> [INSTRUCTIONS FOR THE TASK] Within the data that follows, set down exactly the lines from the one containing "Image resolution: width=1132" through the one containing "height=722, width=1006. point(489,84)", both ends included.

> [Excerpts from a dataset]
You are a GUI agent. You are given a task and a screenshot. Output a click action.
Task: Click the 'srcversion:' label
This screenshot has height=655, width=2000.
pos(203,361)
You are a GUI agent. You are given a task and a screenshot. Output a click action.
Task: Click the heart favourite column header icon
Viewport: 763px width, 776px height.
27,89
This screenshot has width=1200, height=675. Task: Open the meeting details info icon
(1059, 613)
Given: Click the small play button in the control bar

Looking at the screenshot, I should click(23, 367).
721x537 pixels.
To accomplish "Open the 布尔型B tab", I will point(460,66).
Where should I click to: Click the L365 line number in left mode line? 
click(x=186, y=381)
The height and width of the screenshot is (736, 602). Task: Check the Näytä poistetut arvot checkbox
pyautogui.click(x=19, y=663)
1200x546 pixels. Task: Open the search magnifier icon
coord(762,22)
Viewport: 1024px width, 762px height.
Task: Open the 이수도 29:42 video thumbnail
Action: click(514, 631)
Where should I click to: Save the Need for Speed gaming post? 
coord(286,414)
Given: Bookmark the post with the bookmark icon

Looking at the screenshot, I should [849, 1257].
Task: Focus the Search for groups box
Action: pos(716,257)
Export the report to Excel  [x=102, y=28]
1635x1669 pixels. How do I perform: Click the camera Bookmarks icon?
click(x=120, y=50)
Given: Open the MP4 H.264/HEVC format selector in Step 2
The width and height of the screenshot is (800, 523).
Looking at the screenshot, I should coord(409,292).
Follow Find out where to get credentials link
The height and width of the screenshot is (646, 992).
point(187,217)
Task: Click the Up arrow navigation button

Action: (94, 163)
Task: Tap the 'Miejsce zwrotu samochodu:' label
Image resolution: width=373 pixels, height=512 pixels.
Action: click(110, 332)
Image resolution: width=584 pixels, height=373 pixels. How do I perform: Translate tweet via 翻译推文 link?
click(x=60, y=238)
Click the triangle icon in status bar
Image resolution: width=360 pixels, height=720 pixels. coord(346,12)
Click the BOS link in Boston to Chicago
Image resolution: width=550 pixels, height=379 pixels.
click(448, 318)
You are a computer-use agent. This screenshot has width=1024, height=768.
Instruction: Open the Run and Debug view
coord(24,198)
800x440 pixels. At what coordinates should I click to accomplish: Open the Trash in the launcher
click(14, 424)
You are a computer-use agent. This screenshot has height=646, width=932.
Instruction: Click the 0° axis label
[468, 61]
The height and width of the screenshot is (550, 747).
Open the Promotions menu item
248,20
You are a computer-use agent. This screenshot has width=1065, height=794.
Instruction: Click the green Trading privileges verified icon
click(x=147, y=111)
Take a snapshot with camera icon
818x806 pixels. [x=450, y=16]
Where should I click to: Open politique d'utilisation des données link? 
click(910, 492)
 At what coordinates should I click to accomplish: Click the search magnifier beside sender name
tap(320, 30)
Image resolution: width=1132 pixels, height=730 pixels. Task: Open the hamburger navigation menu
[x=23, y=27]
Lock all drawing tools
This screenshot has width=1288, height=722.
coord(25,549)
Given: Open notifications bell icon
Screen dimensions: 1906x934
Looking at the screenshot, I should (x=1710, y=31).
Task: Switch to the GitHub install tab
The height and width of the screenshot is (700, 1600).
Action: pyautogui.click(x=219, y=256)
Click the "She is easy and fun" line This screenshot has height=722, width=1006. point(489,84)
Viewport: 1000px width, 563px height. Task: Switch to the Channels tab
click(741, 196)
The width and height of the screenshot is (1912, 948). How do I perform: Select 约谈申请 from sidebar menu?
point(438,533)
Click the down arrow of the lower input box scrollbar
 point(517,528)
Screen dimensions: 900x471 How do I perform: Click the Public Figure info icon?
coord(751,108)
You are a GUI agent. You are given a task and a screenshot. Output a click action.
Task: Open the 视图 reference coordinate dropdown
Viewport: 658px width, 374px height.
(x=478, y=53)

> [WRITTEN REPLY]
Image resolution: width=1132 pixels, height=730 pixels. Task: Open the hamburger navigation menu
[x=23, y=27]
Lock all drawing tools
This screenshot has width=1288, height=722.
coord(25,549)
Given: Open notifications bell icon
Screen dimensions: 1906x934
Looking at the screenshot, I should (x=1710, y=31).
Task: Switch to the GitHub install tab
The height and width of the screenshot is (700, 1600).
Action: pyautogui.click(x=219, y=256)
Click the "She is easy and fun" line This screenshot has height=722, width=1006. point(489,84)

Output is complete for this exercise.